WHAT THE TASK ASKS: Restate, word for word, each entry that follows, but skip its pictures.

MATERIAL SHOWN:
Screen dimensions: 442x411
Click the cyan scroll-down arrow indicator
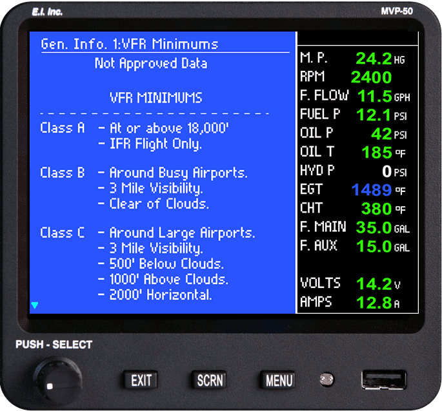click(35, 305)
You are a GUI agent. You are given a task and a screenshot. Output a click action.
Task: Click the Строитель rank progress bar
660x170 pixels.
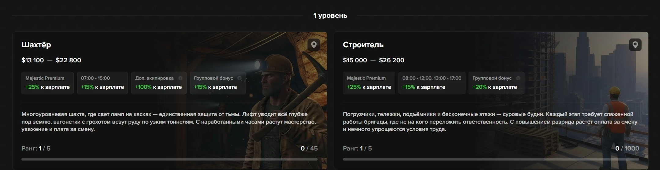(491, 159)
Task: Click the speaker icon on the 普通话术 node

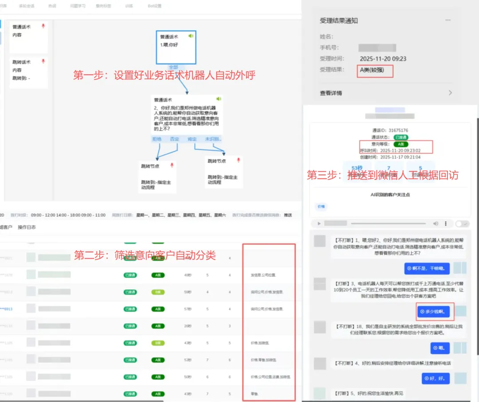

FINAL ANSWER:
Screen dimensions: 442x411
Click the cyan scroll-down arrow indicator
click(35, 305)
You are a GUI agent. You are given a task and a screenshot. Output a click action.
Task: Click the Строитель rank progress bar
660x170 pixels.
(491, 159)
Task: Click the speaker icon on the 普通话术 node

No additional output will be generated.